In un’opera recente sull’analisi formale dei miti, Buchler e Selby sostengono (p. 68) [1] che si possono formulare regole che permettono di dedurre successivamente tutte le trasformazioni mitiche a partire da una qualunque tra di esse, a condizione di riconoscere il carattere “non ricorsivo” o “indecidibile” di queste. Questo è vero, senza dubbio, di ciascun mito preso separatamente; ma abbiamo mostrato come queste sequenze “indecidibili”, tenuto conto di questo o quel mito particolare, si riducono spesso a trasformazioni reciproche, in qualche modo perpendicolari a più discorsi mitici sovrapposti [2]. Si può dunque dar ragione a questi autori finché ci si limita all’analisi di un mito o di un gruppo determinato di miti; ma è proprio di un mito o di un gruppo di miti di impedire di rinchiudervisi: viene sempre un momento, nel corso dell’analisi, in cui un problema si pone e, per risolverlo, si è obbligati a uscire dal cerchio che l’analisi aveva tracciato. Lo stesso gioco di trasformazioni, che permette di ricondurre l’una all’altra le sequenze di un mito dato, si estende in modo quasi automatico alla sequenza indecidibile, ma ugualmente riducibile al di fuori del mito ad altre sequenze indecidibili, provenienti da miti a proposito dei quali si poneva lo stesso problema.
In fin dei conti, per ogni sistema mitologico non c’è che una sequenza assolutamente indecidibile. Ricondotta da trasformazioni successive ai suoi contorni essenziali, essa si riduce all’enunciato di una opposizione o, più esattamente, all’enunciato dell’opposizione prima tra tutte quelle date.
Così per l’America, sia del Nord che del Sud, abbiamo potuto verificare che diverse centinaia di racconti in apparenza molto diversi tra loro e ognuno per suo conto molto complesso, procedono da una serie di constatazioni concatenate: c’è il cielo e c’è la terra; tra i due non sapremmo concepire la parità; di conseguenza, la presenza in terra di questa cosa celeste che è il fuoco costituisce un mistero; infine, e poiché il fuoco del cielo si trova ora quaggiù come focolare domestico, si è reso necessario che dalla terra si sia andati in cielo per cercarlo.

» OBIETTIVO 1
Nelle voci, riscrivi tutto dalla riga che contiene "Where should I" fino alla riga che contiene "pyautogui.click(x=286, y=232)", entrambe incluse e con le richieste, aumentando di 48 ogni coordinata delle risposte. Lascia fuori le immagini.
Il brano e le voci non hanno alcun legame tra loro.

» LE VOCI
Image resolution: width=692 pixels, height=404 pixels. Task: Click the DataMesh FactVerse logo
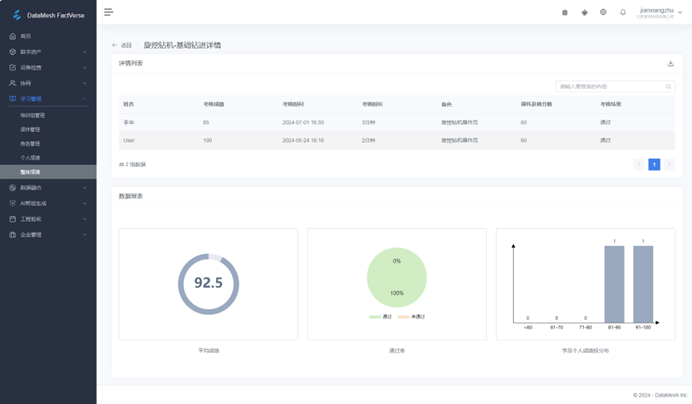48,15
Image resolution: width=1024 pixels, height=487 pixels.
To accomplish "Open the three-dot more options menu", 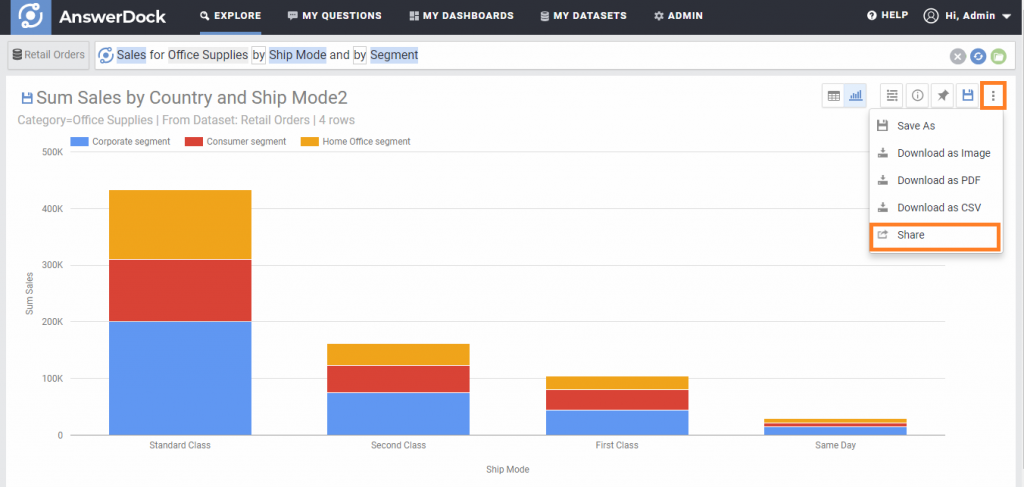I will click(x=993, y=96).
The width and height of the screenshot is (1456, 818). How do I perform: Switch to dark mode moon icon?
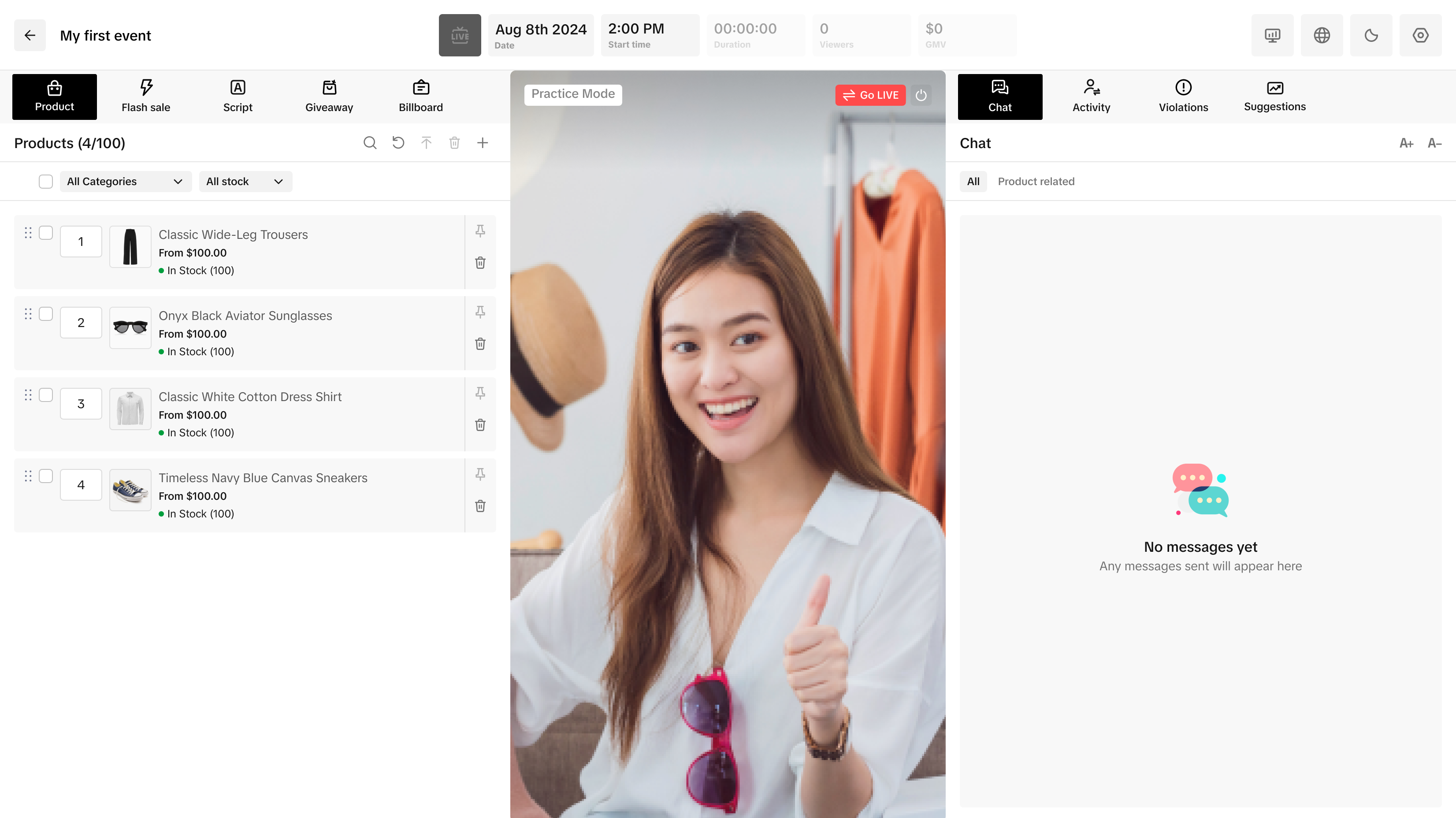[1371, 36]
---
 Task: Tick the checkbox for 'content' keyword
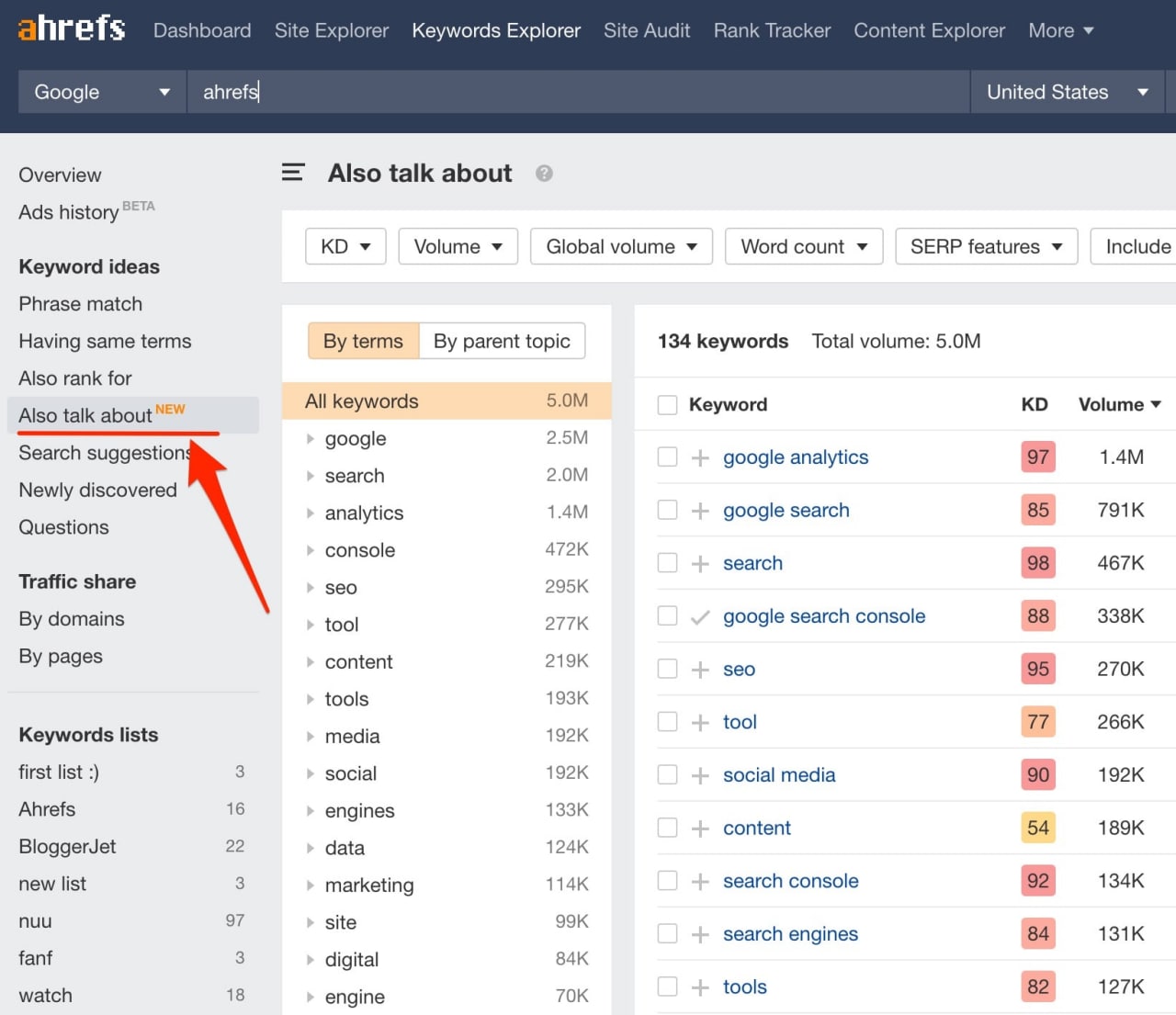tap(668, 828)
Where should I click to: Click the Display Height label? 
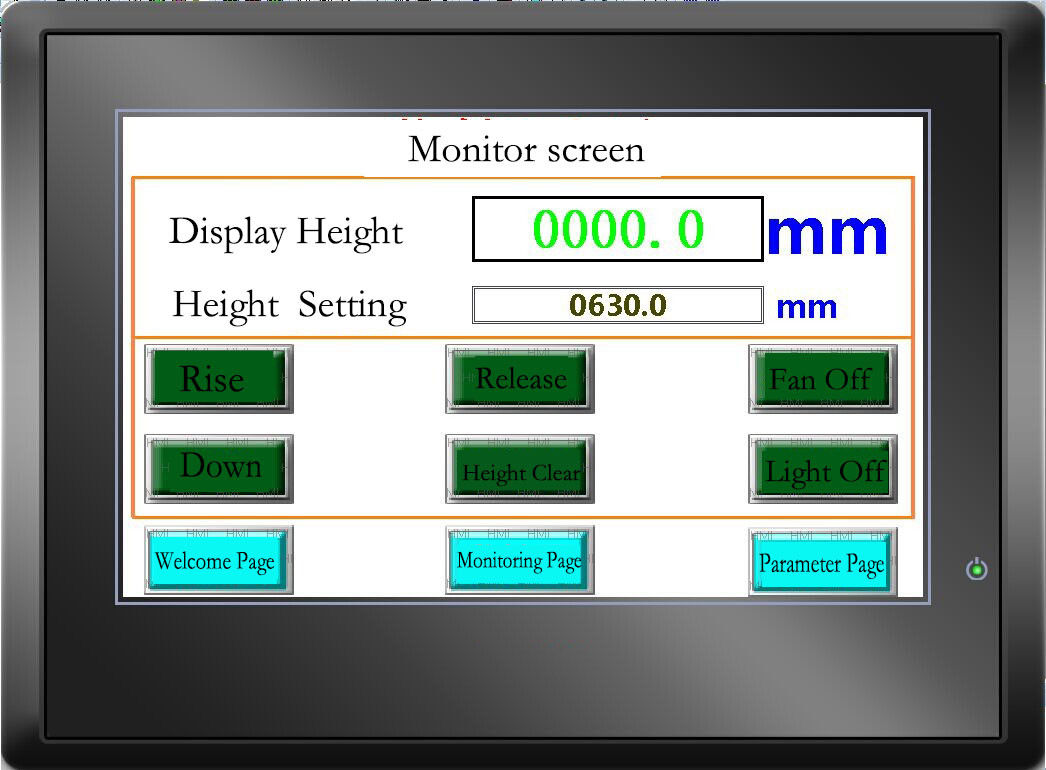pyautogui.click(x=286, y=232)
* * *
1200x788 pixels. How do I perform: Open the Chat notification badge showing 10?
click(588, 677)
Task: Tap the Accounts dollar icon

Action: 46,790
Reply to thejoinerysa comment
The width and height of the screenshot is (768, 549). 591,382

» OBIETTIVO 2
Elenca, nell'ordine, le constatazioni concatenate da cui, secondo il brano, procedono le centinaia di racconti dell'America.

» RISPOSTA COMPLETA 1
Where should I click to: Click the Display Height label? 
pyautogui.click(x=334, y=280)

» RISPOSTA COMPLETA 2
1. C'è il cielo e c'è la terra.
2. Tra i due non sapremmo concepire la parità.
3. Di conseguenza, la presenza in terra di questa cosa celeste che è il fuoco costituisce un mistero.
4. Poiché il fuoco del cielo si trova ora quaggiù come focolare domestico, si è reso necessario che dalla terra si sia andati in cielo per cercarlo.